Transcribe, exactly and without pictures, the lines below from the line with "Image resolution: width=864" to the line with "You are a GUI", both ends included, and no others.

START Supplied data

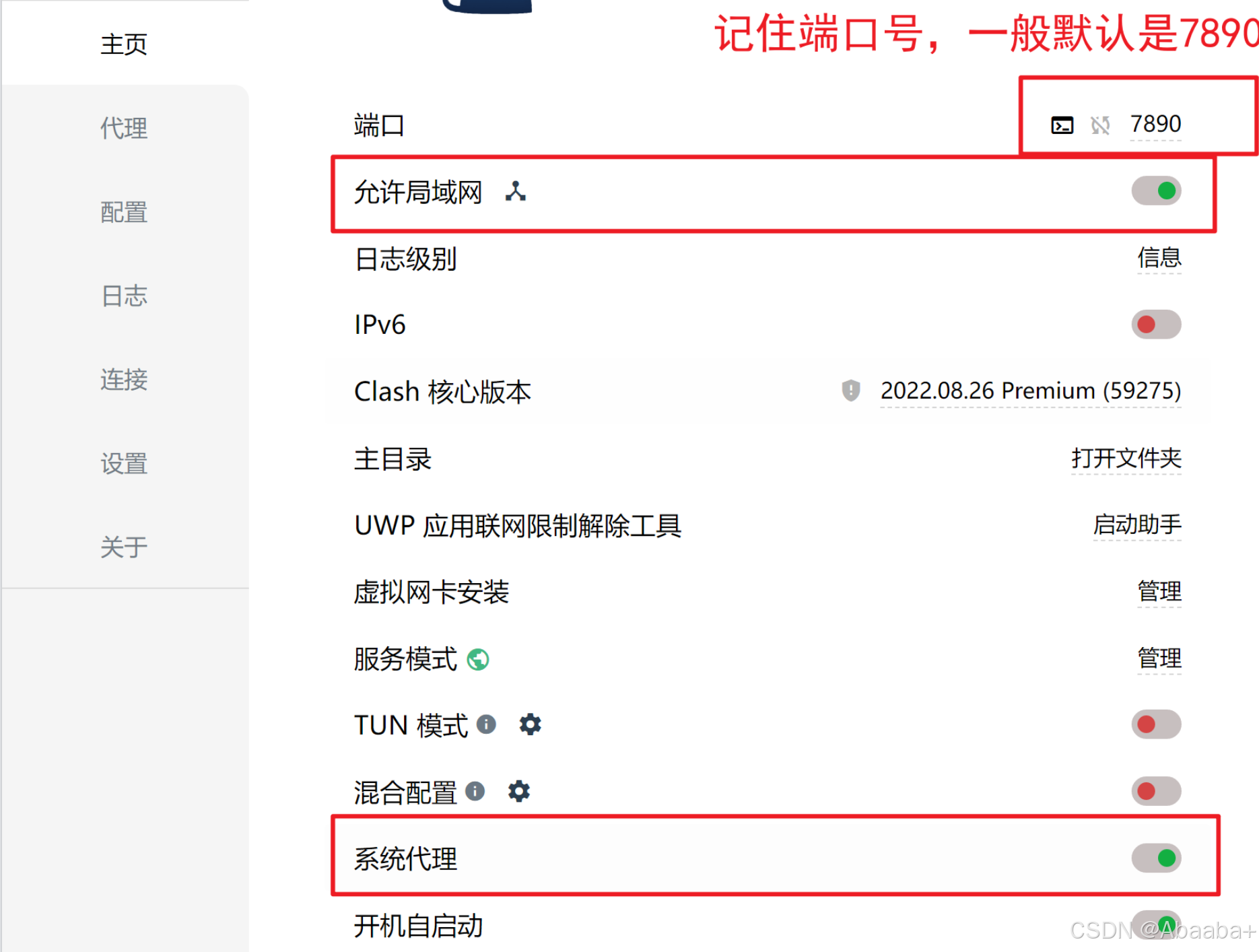The width and height of the screenshot is (1259, 952).
Task: Enable the IPv6 toggle
Action: (x=1156, y=325)
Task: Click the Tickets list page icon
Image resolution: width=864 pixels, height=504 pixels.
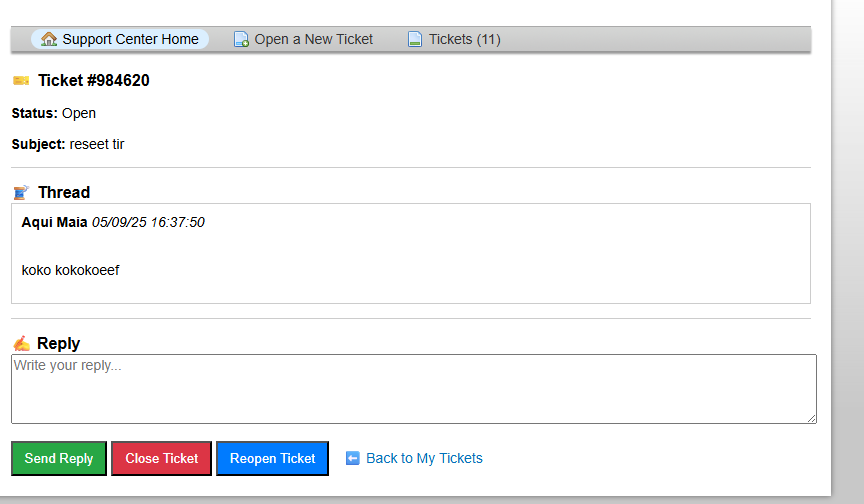Action: click(x=415, y=40)
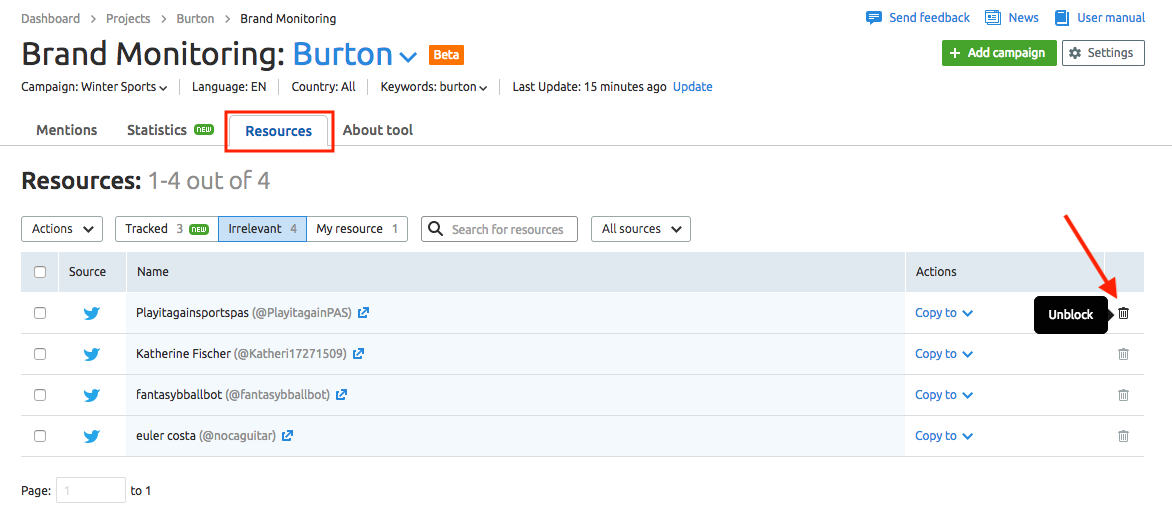This screenshot has width=1172, height=512.
Task: Click the green Add campaign button
Action: pyautogui.click(x=999, y=53)
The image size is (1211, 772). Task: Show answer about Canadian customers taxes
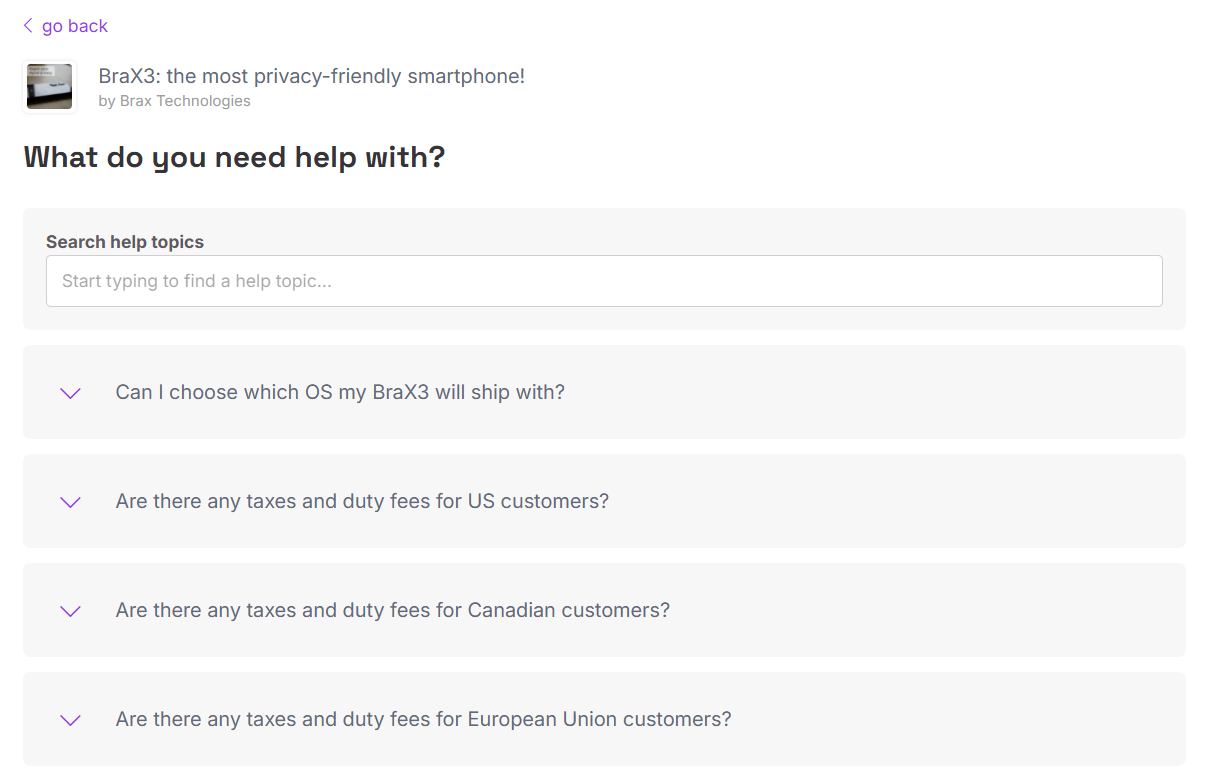click(392, 611)
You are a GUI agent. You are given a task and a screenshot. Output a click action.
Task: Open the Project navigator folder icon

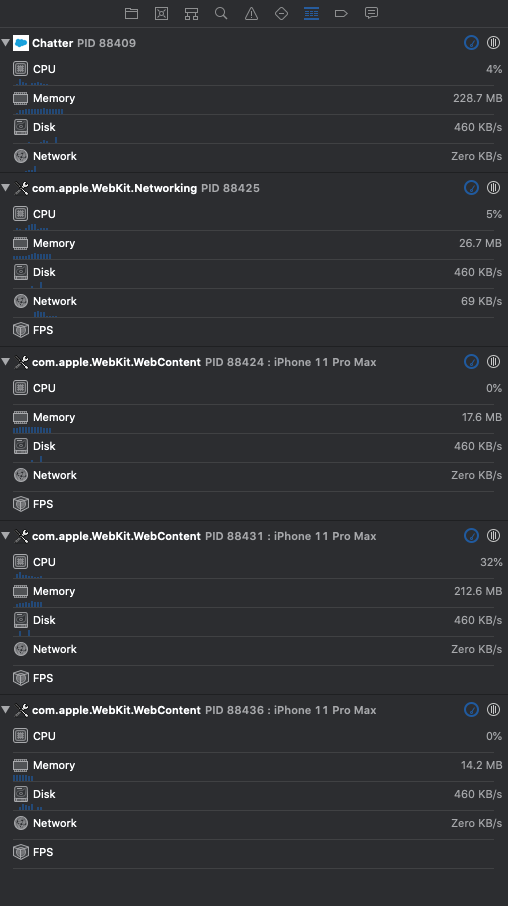pos(131,13)
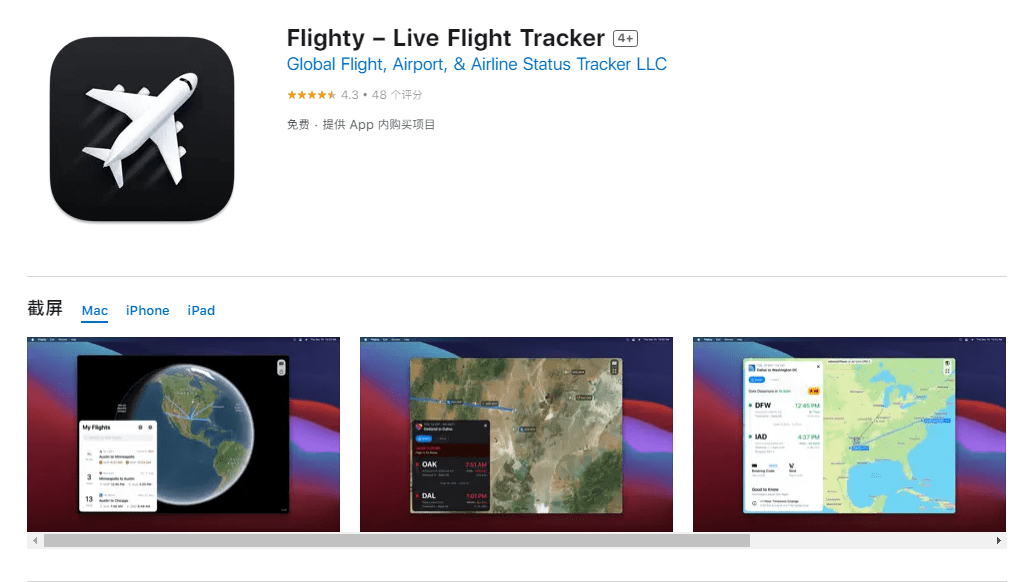Click the in-app purchases notice text
Image resolution: width=1019 pixels, height=582 pixels.
tap(379, 124)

END Supplied data

> [Problem solution]:
Image resolution: width=864 pixels, height=504 pixels.
Action: click(x=415, y=40)
This screenshot has width=1172, height=512.
Task: Click the green Add campaign button
Action: pyautogui.click(x=999, y=53)
The image size is (1211, 772). Task: Show answer about Canadian customers taxes
click(392, 611)
You are a GUI agent. You are given a task and a screenshot. Output a click action.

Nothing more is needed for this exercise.